Not to worry unless someone tells you to put your certificate on your head or your hand (right). Right?
Mutt is already standard (i.e. works on any terminal, including text-only), and secure (PGP/GPG/choose-your-flavour).
It seems to me the free software movement has stalled in the USA. Witness the harsh laws, government and corporate comingling, etc.
I've often thought the only way for open source to succeed is for "other-than-USA" countries to embrace it...the USA just has too many influence peddlers and special interests involved in government to make the proper decisions...not to mention a population of dullards who know little of law and less of history. Harsh, but I beleive it true.
It's really looking like it will be the forward-thinking countries outside the USA who are going to turn the tide against "zero choice" monopoly software.
Even though I might have to watch, rather than participate, I'd really enjoy seeing Germany (and hopefully others!) give Bill Gates and his illegal corporation a "boot to the head".
I hope the Germans decide to do this...it's very impressive to see people standing up and demanding freedom, liberty, and choice from their government.
Treatment, not tyranny. End the drug war and free our American POWs.
See my user info for links.
Living in this country that "supports open source" I am rather sceptically about the whole issue.

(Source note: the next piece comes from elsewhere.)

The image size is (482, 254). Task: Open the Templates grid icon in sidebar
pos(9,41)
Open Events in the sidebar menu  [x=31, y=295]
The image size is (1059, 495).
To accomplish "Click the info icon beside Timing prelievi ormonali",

Well, you should know then that the German federal government has already sponsored the development of one widely-used Open Source project: GnuPG.
Details are available in English und auf Deutsch.
This is for real. The German government has realised that it has no confidence that its internal communications are secure and it cannot have that confidence if the communications infrastructure is run by Microsoft software - because they have no way of telling if there are or are not US government-controlled backdoors in Microsoft software. They also cannot be sure that the encryption systems built-in to Microsoft OSes and applications do not have unintentional subtle flaws that make them much easier to crack.
With all the (understandable) paranoia over the Echelon system, it is easy to see why they want a solid encryption solution that is entirely under their control.
It has nothing to do with price or better license conditions from Microsoft. It is about having an encryption system that is widely-used, rock-solid and verifiably free from backdoors.
Even if Microsoft offered the German government a source license, how can they be sure that the released version of Windows and the source code that they are offered are equivalent? Quite apart from anything else, there are significant chunks of Windows that Microsoft do not own the rights to, and thus cannot provide under a source license.
So, let me repeat again: this is not about Linux vs Windows. It is about having a solid, secure, verifiable communications channel that the German government can have confidence in - confidence that they cannot have with Microsoft software.